After the Mongol-Jin War, in 1236, Ogedei gave Hebei Province (attached with 80,000 households) to the family of Tolui who died in 1232. Kublai received an estate of his own and 10,000 households there. Because he was inexperienced, Kublai allowed local officials free rein. Corruption amongst his officials and aggressive taxation caused the flight of large numbers of Chinese peasants, which in turn led to a decline in tax revenues. Kublai quickly came to his appanage in Hebei and ordered reforms. Sorghaghtani sent new officials to help him and tax laws were revised. Thanks to those efforts, people returned to their old towers.

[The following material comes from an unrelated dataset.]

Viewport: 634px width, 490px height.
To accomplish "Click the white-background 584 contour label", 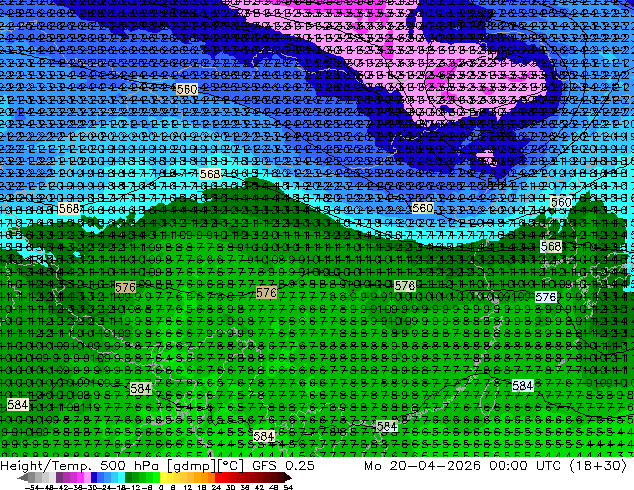I will click(522, 385).
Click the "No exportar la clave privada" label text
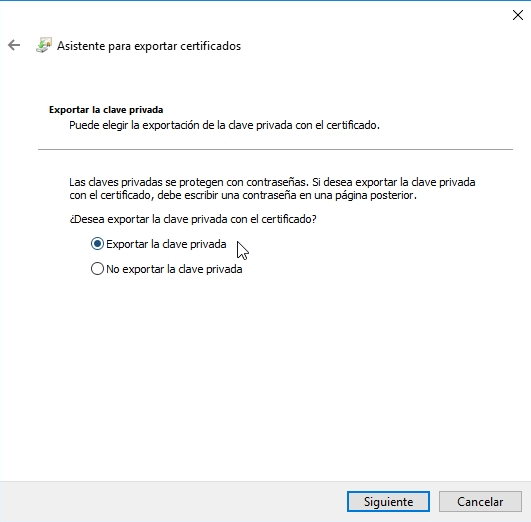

The most prominent, and arguably influential component of Kublai Khan's early life was his study and strong attraction to contemporary Chinese culture. Kublai invited Haiyun, the leading Buddhist monk in North China, to his ordo in Mongolia. When he met Haiyun in Karakorum in 1242, Kublai asked him about the philosophy of Buddhism. Haiyun named Kublai's son, Zhenjin (True Gold in Chinese language), who was born in 1243.[10] Haiyun also introduced Kublai the former Taoist and now Buddhist monk, Liu Bingzhong. Liu was a painter, calligrapher, poet and mathematician, and became Kublai's advisor when Haiyun returned to run his temple in modern Beijing.[11] Kublai soon added the Shanxi scholar Zhao Bi to his entourage. Kublai employed other nationalities as well, for he was keen to balance local and imperial interests, Mongol and Turk.